Superclass defaults
Victor Nazarov
asviraspossible at gmail.com
Tue Aug 30 09:26:54 CEST 2011
I was thinking about the design of superclass default instances. I
think that we can get relatively far using the following extensions
together:
1) Multiple instance declarations
instance (Functor[a], Monad [a])
where
fmap = map
(>>=) = flip concatMap
return = (:[])
-- Declaration above is syntactic sugar for 2 declarations:
-- instance Functor[a]
-- where
-- fmap = map
-- instance Monad [a]
-- where
-- (>>=) = flip concatMap
-- return = (:[])
2) Context synonyms
-- (MonadAndFunctor a) is synonym for (Functor a, Monad a)
context (Functor a, Monad a) => MonadAndFunctor a
-- Using synonims with multiple class declarations we can define instances like
instance MonadAndFunctor [a]
where
fmap = map
(>>=) = flip concatMap
return = (:[])
-- Declaration above is syntactic sugar for
-- instance (Functor[a], Monad [a])
-- where
-- fmap = map
-- (>>=) = flip concatMap
-- return = (:[])
3) And finally Default superclass instances
Class contains default instances for superclasses:
class Functor m => Monad m
where
(>>=) :: m a -> (a -> m b) -> m b
return :: a -> m a
-- default superclass instance:
instance Functor m
where
fmap f m = m >>= (return . f)
Default superclass implementations are used only when multiple
instance declarations are used:
-- no default superclass instance is used. Error is emitted when there
is no Functor instance
instance Monad [a]
where
...
-- default superclass instance is used:
instance Functor [a], Monad [a]
where
(>>=) = ...
return = ...
-- functor instance is generated automatically
-- fmap = ...
Suppose that we make Functor to be Monad's superclass.

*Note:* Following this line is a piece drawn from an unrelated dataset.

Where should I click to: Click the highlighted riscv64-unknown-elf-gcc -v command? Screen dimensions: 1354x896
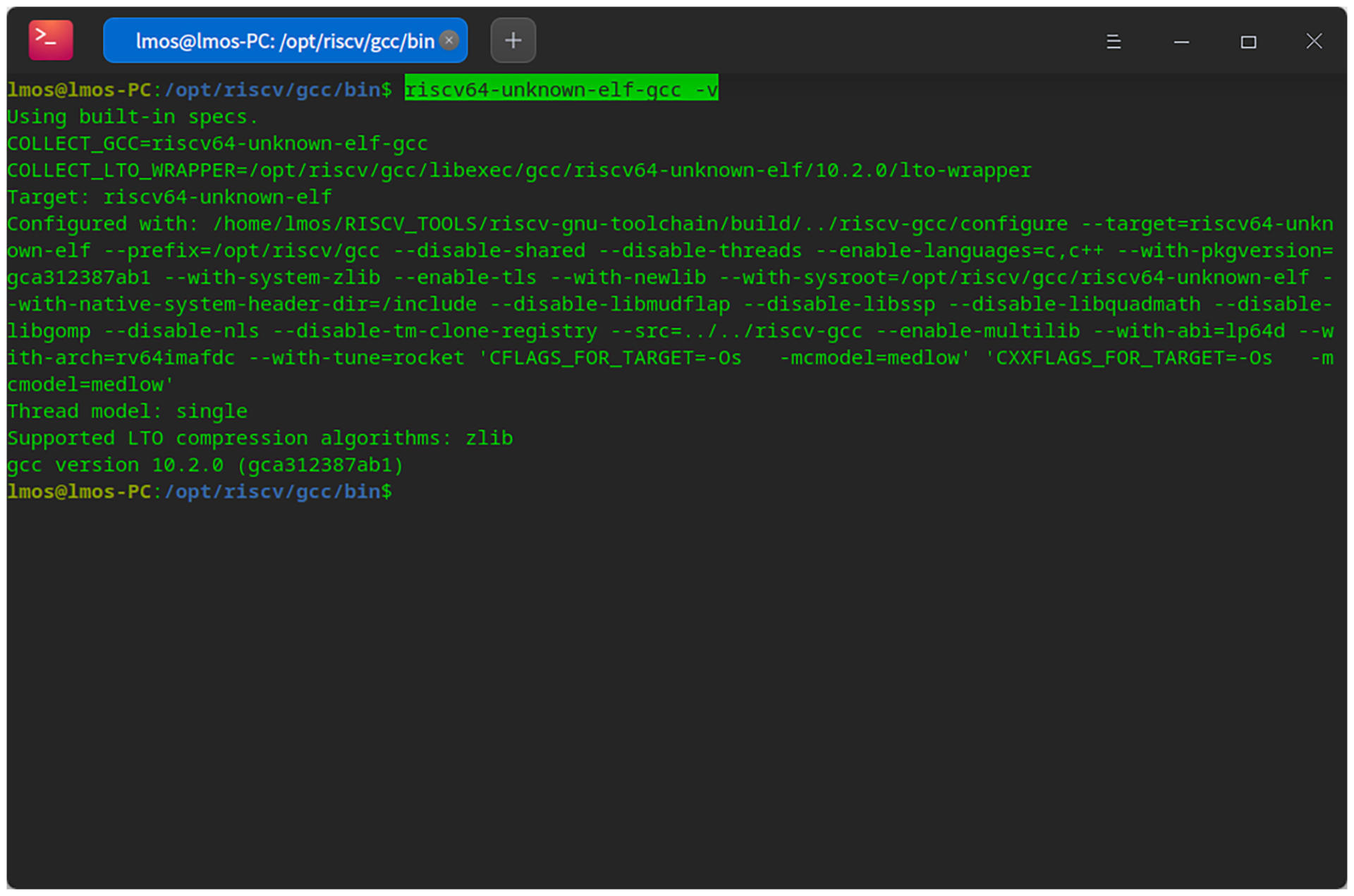click(x=561, y=90)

Combination of this three extensions allows us to define compatibility modules:
module Control.Monad.Compat (Monad) where
import qualified Control.Monad (Monad(..), Functor(..)) as CM
context CM.Functor m, CM.Monad m => Monad m
When we have compilation failure in client code after our Monad
definition change: "No Functor instance found for Foo":
instance Monad Foo
where ...
, we simply add following two lines to the module:
import Prelude hiding (Monad)
import Control.Monad.Compat (Monad)
and compilation succeeds.
Pros:
Client code can remain Haskell 98/2010 and doesn't require any extensions.
Three extensions seems simple when separate (I think there are many
corner cases)
Cons:
Intervention is required into client code (But I think it is required anyway).